(Material for this exercise Opens)

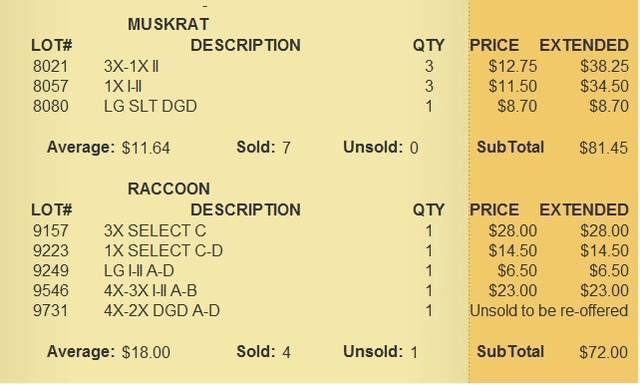Click the raccoon Unsold count of 1
640x385 pixels.
414,352
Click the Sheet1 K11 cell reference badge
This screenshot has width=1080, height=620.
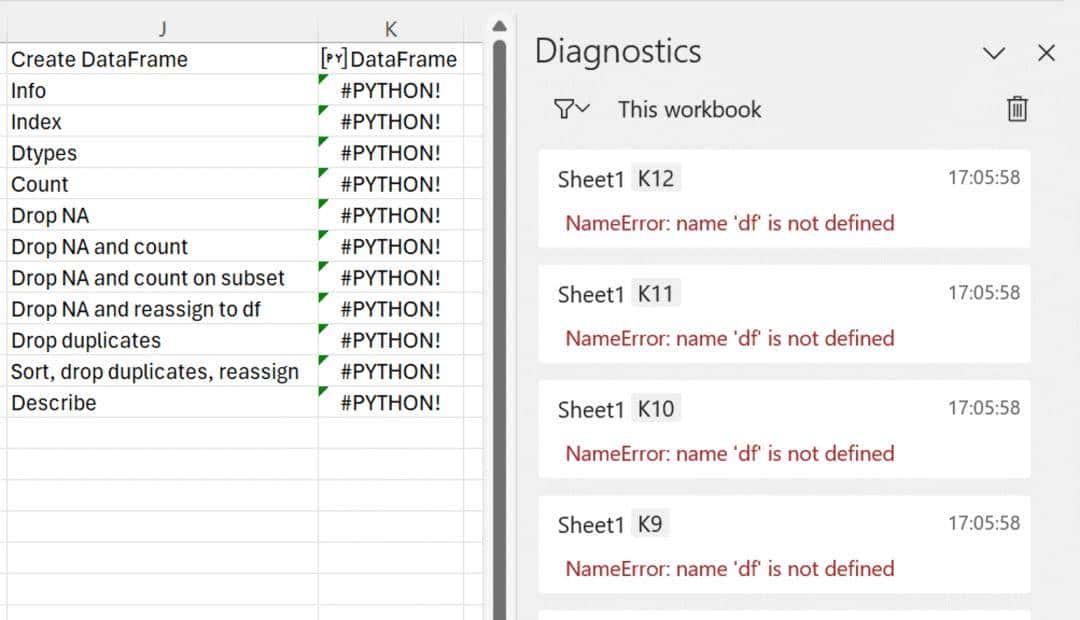(x=655, y=292)
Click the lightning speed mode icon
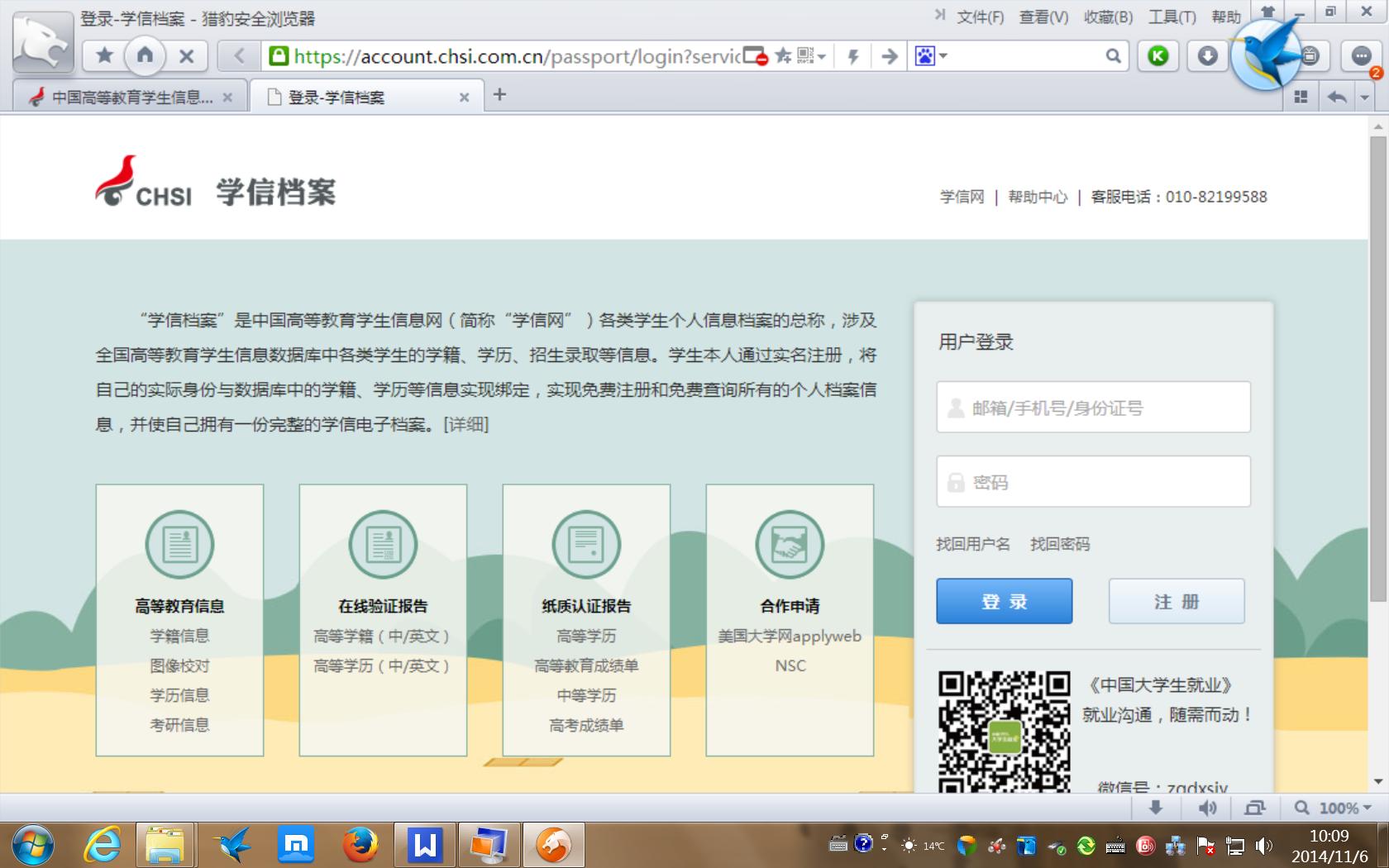The width and height of the screenshot is (1389, 868). click(853, 56)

(Material for this exercise Closes)

__Task requirements__: Output, exactly and with no pictures, every line from the one that contains "Click the Sheet1 K11 cell reference badge" through the final line of the entries.

__Task answer__:
Click the Sheet1 K11 cell reference badge
This screenshot has width=1080, height=620.
(x=655, y=292)
Click the lightning speed mode icon
The width and height of the screenshot is (1389, 868). click(853, 56)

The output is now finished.